I am happily addicted to marzipan, that sweetmeat made from almonds and sugar. I started to write a book about it, and in the early stages of research compared the almond with other nuts including the coconut. Even after just a cursory look at the coconut it was clear that it was an incredibly interesting fruit — and much more interesting than almonds and marzipan — so I gave up the marzipan book and started on the book about coconuts.
Why do you refer to Coconut as the “shy fruit”?
For two reasons. Firstly because we have seen little of its multiple uses — the nut has kept quiet about its talents. And secondly because the Coconut shy was a game popular at fun fairs: you throw small wooden balls at coconuts set on a pole, and if you knock the nut off you keep it!
A lot of research went into writing this book, in which you have deftly blended travels, history, anecdotes and contemporary developments. How much time did you spend in researching and writing of this book?
It took two years to research and then about nine months to write.
In this coconut trail, where did your research take you to?
The research took me to libraries and to fruit markets in the UK and to India, Thailand and the Philippines. And I spent many, many hours doing internet research.
What surprised you most about what you learned through your research?
The importance and multiple uses of coconut charcoal. Particularly that coconut charcoal is carried on ambulances in Britain as a first response to ingested poisons, especially overdoses. And it was a surprise to learn that the charcoal is used in nuclear fusion research.
And what were some of the biggest challenges in your research?
Mars Inc. is a notoriously secretive company and I had great difficulty in getting the company to talk about its Bounty bar.
You mention in the book about the associations of coconut with art movements throughout history and its influence on contemporary art. Can you please tell us more about it?
Yes. In sixteenth-century central Europe, craftsmen and silversmiths collaborated to fashion beautiful carved and decorated coconut goblets. The nuts were intricately carved often telling ancient or mythical stories and then embellished with gold and silver. These became collectors’ pieces and are now found in museums and private collections all over the world. In modern times the coconut palm with its fronds casting their shadows over pristine beaches has become the visual shorthand for barefoot hedonism tempting holiday-makers on packages to paradise. Few pieces of visual art are used to market a product in this way. The Mexican artist Frida Kahlo used weeping coconuts to express her pain and frustration. And the Monty Python team used coconuts to imitate the sounds of galloping horses in their epic “Monty Python and the Holy Grail”.
And a coconut dish (or dishes) that you relish?
I personally cook with coconut oil especially when cooking rice. And I love Thai dishes cooked with coconut milk. My favourite cocktail is a Pina Colada — rum and coconut cream. Wonderful.

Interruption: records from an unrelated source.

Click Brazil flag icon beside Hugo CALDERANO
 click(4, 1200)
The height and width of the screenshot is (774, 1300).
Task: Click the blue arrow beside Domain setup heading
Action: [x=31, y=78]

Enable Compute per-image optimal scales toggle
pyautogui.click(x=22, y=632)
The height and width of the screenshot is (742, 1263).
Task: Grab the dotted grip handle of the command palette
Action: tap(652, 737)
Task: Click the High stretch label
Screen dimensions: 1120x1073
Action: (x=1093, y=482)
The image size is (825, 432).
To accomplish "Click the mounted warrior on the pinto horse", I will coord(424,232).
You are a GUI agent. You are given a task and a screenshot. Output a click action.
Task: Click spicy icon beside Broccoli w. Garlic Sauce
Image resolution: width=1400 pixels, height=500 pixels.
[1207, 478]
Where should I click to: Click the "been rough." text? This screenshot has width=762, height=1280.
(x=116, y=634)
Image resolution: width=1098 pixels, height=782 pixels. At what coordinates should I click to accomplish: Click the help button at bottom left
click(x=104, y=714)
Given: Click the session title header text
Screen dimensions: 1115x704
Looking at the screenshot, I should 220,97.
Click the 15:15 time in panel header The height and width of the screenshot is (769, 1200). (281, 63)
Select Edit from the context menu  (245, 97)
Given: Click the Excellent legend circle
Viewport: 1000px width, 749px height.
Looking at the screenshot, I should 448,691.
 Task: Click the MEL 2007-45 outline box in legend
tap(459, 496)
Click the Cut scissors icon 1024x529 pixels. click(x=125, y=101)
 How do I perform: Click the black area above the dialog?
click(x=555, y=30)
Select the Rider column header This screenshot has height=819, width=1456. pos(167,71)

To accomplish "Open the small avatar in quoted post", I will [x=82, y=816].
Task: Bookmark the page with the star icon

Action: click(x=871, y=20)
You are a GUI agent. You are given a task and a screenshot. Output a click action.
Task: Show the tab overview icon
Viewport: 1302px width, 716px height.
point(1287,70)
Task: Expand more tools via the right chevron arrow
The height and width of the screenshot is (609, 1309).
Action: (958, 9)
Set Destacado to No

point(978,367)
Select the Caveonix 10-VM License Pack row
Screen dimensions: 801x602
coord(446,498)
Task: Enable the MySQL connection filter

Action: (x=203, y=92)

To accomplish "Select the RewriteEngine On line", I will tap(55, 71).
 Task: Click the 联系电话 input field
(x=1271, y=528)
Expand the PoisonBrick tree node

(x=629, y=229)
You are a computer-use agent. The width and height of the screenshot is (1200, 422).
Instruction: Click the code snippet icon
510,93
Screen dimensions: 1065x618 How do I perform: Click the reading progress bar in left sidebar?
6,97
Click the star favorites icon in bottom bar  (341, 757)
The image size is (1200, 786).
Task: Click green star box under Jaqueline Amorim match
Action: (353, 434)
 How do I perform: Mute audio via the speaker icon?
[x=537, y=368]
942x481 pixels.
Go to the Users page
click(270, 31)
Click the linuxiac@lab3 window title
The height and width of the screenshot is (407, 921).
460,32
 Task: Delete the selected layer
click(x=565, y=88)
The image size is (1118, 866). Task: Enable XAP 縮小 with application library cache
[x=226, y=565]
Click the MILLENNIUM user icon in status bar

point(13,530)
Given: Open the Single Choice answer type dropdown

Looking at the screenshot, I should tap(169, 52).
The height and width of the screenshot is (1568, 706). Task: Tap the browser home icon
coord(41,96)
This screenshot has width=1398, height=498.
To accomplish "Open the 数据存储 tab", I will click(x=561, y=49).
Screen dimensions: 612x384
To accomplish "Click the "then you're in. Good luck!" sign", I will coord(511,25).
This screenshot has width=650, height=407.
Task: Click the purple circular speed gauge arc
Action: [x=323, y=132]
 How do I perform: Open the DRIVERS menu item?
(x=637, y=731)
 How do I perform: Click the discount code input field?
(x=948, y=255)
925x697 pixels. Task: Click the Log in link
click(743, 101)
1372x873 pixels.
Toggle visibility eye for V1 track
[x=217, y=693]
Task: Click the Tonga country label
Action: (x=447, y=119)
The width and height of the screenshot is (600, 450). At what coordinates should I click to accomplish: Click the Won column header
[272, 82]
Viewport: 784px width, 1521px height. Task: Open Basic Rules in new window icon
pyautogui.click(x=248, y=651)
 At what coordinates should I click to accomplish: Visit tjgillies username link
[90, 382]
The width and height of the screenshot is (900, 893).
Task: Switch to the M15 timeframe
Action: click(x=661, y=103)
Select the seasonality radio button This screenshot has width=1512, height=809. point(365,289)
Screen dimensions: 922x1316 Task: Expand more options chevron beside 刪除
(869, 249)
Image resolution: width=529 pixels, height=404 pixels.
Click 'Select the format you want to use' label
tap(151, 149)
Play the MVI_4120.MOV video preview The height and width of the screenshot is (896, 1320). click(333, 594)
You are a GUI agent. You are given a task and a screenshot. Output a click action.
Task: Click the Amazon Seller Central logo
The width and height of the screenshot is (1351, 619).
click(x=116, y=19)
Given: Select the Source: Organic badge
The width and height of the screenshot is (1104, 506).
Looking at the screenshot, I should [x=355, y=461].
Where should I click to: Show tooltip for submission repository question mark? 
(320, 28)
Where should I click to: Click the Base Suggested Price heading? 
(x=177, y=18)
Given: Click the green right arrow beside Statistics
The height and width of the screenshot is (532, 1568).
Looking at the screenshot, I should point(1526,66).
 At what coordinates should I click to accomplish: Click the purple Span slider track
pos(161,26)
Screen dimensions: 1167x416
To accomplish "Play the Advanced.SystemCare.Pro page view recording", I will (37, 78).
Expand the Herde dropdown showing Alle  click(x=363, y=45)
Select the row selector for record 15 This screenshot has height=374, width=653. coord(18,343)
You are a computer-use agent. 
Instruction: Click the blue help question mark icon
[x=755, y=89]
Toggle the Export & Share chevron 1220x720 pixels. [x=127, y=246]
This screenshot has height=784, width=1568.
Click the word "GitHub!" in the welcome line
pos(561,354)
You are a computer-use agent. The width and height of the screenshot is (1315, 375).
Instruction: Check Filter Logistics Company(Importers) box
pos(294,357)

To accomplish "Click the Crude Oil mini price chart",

If there’s one thing readers and coconut lovers should take away from reading your book, what should it be?
I think it is worth considering the much larger part the coconut has played and continues to play in our lives when what we know are the usual things like cooking with the oil and the milk, drinking the water, and treating our skin with creams based on the oil. The consumer products giant Unilever was built on the backs of coconuts; we use coconuts to manufacture soap and to construct life-saving gas masks. The coconut palm provides hundreds of thousands of jobs across South and South-east Asia. The nut saved the life of the man destined to become the 35th president of the United States (John F. Kennedy). India is the main source for coir. During WWII, American GI’s were given coconut bars as part of their rations. All this and more, and yet only now with this book has the shy coconut been brought out into the open.